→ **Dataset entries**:
= Beginning of Section =
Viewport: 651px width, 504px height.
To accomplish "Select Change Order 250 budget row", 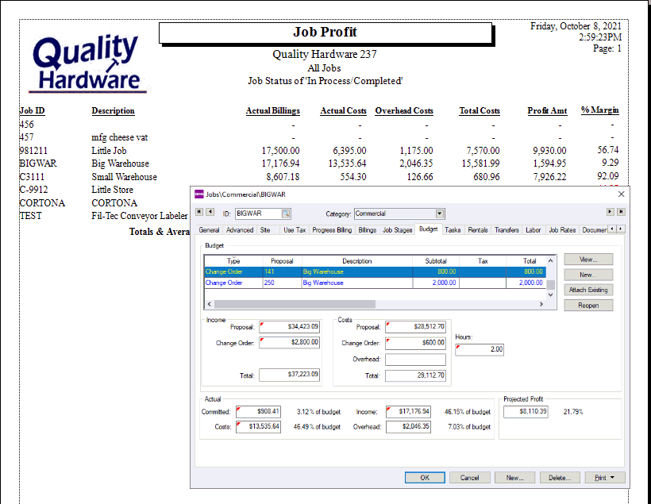I will point(375,283).
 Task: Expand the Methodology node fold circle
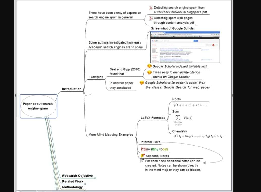click(85, 189)
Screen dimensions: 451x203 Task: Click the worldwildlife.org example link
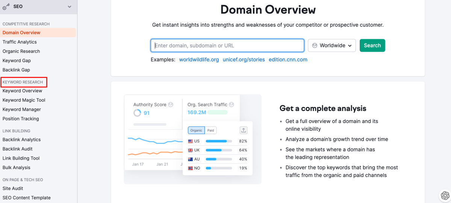tap(199, 60)
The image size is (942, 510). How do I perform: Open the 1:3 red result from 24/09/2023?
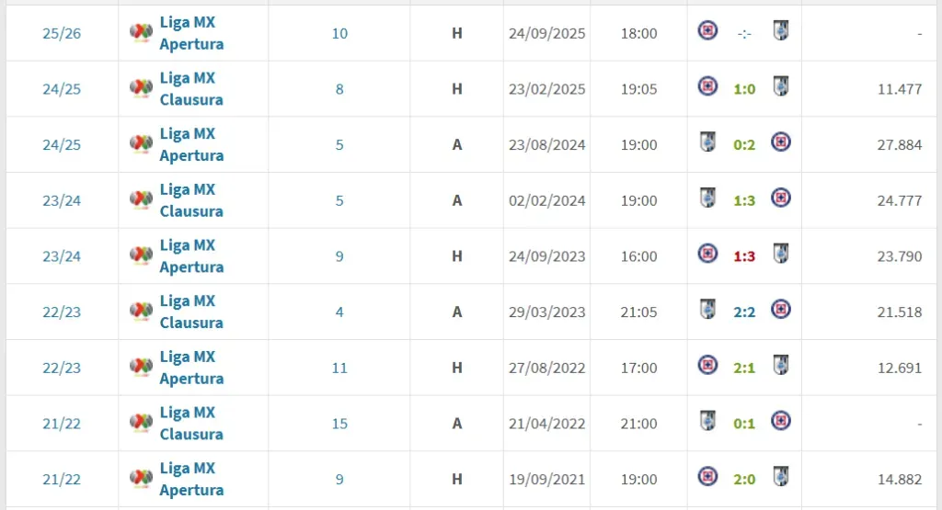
= End of Section =
→ **Activity**: Repeat only the lines from the one with "Screen dimensions: 451x203" through the end of the data, both included and exactly as written. Pictures stay out of the copy.

→ **Response for this exercise**:
Screen dimensions: 451x203 Task: Click the worldwildlife.org example link
tap(199, 60)
The image size is (942, 510). How do I perform: Open the 1:3 red result from 24/09/2023?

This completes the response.